[Start MATERIAL FOR THIS TASK]

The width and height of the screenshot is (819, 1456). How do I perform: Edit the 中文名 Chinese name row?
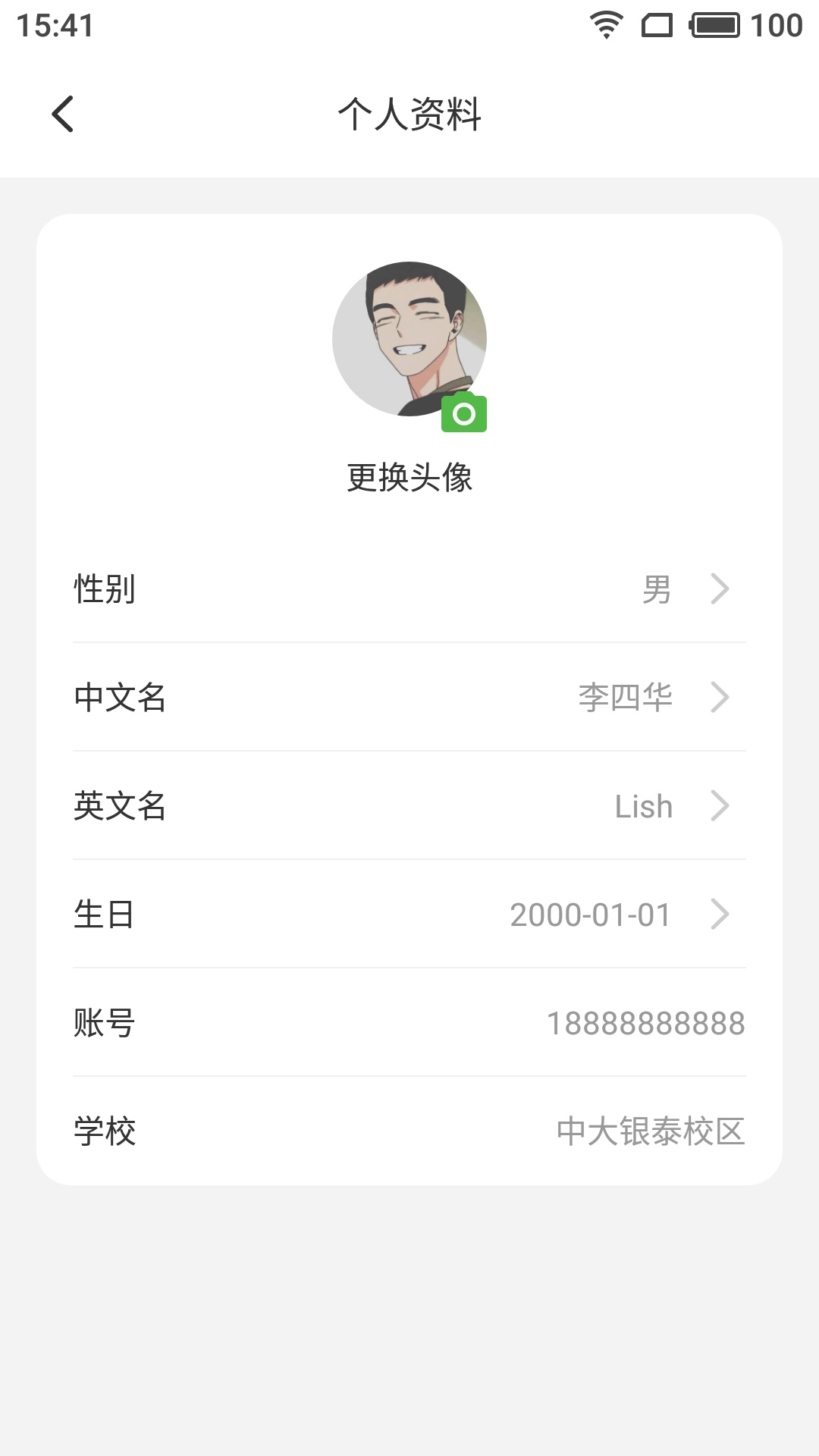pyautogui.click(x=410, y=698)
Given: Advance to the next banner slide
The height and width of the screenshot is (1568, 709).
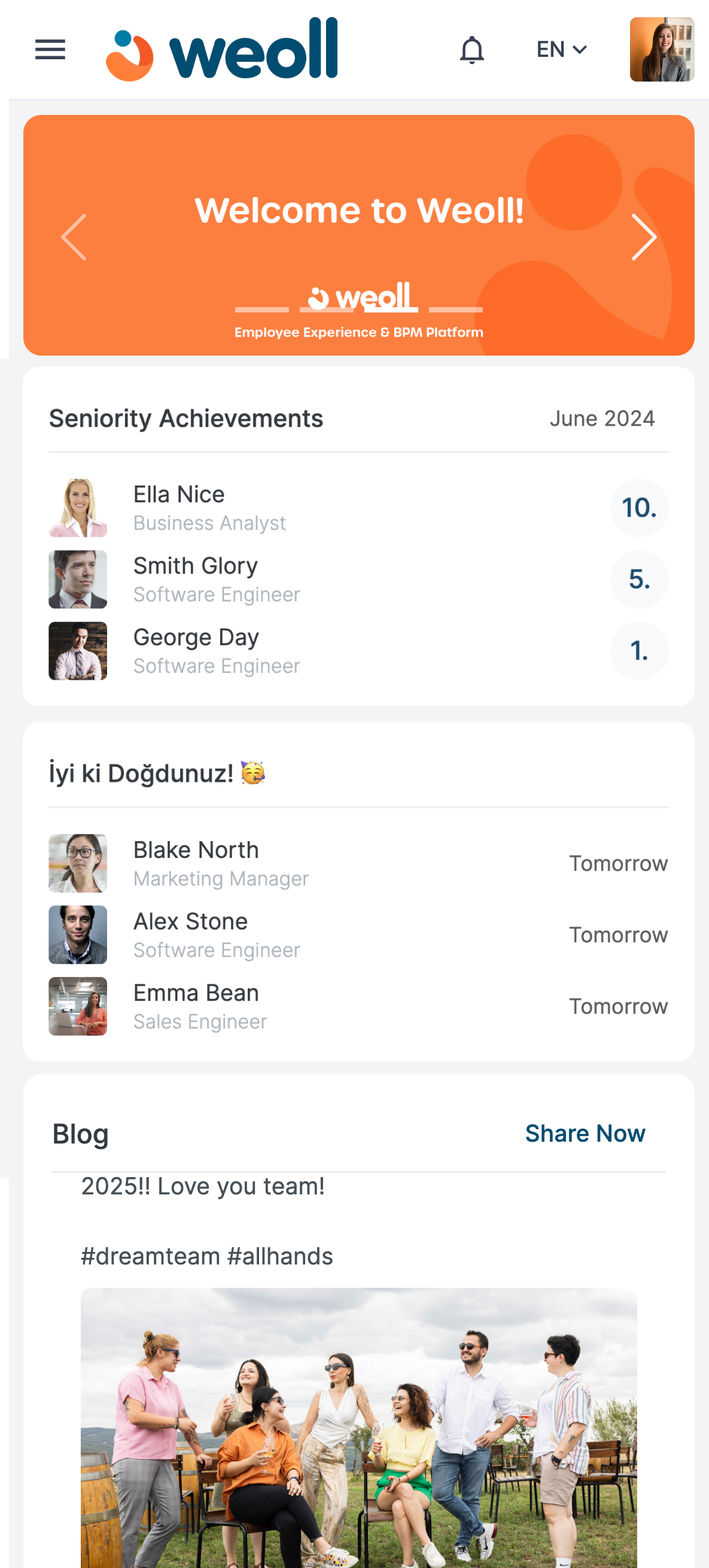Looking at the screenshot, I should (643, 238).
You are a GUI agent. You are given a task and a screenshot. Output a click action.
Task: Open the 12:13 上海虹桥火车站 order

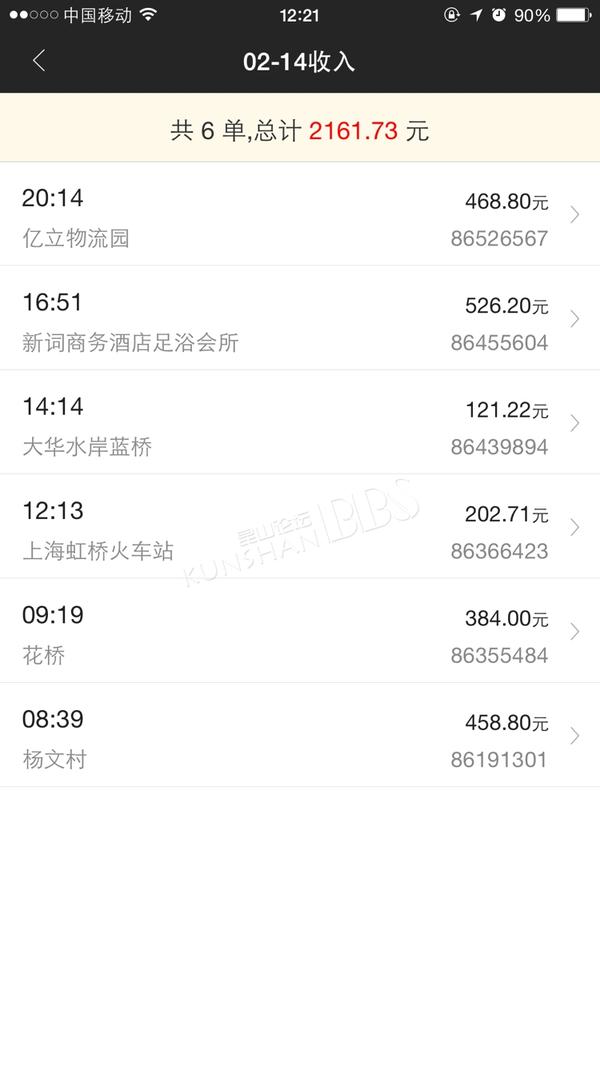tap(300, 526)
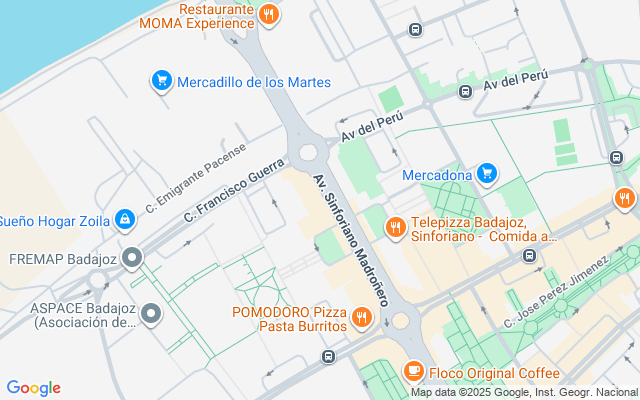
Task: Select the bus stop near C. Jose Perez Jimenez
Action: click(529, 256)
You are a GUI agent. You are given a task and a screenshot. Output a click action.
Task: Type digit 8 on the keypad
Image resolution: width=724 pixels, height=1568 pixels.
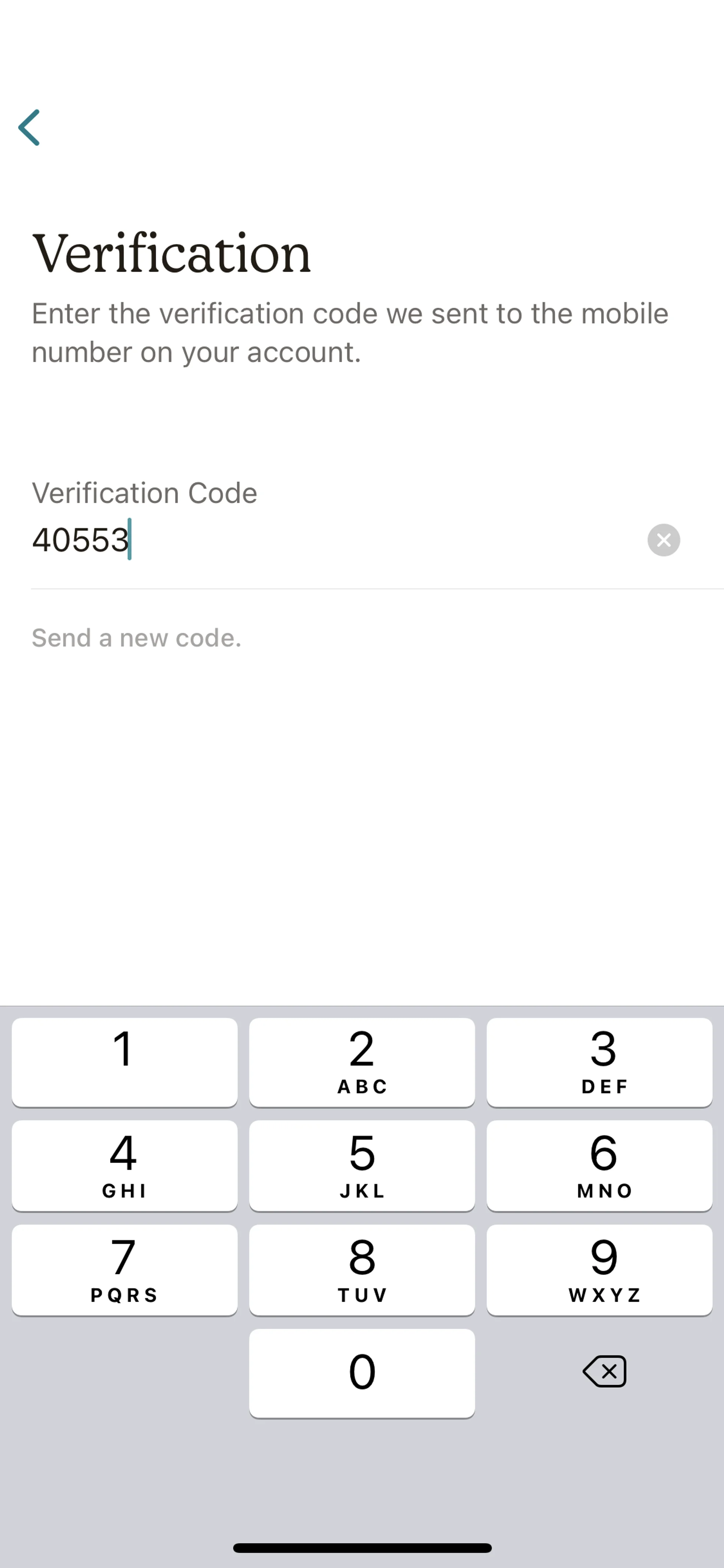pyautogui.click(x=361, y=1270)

[End MATERIAL FOR THIS TASK]

→ THE REQUEST
Rewrite all of the rows above, substituting "interface assistant" for every occurrence of "GUI agent" and keeping everything else the same. Omit the pictures.

→ ANSWER TO THIS EXERCISE
The width and height of the screenshot is (819, 1456). How do I perform: Edit the 中文名 Chinese name row?
pyautogui.click(x=410, y=698)
Given: Advance to the next banner slide
The height and width of the screenshot is (1568, 709).
Looking at the screenshot, I should (643, 238).
You are a interface assistant. You are given a task and a screenshot. Output a click action.
Task: Open the 12:13 上海虹桥火车站 order

tap(300, 526)
Task: Select the bus stop near C. Jose Perez Jimenez
Action: click(529, 256)
You are a interface assistant. You are given a task and a screenshot. Output a click action.
Task: Type digit 8 on the keypad
Image resolution: width=724 pixels, height=1568 pixels.
pyautogui.click(x=361, y=1270)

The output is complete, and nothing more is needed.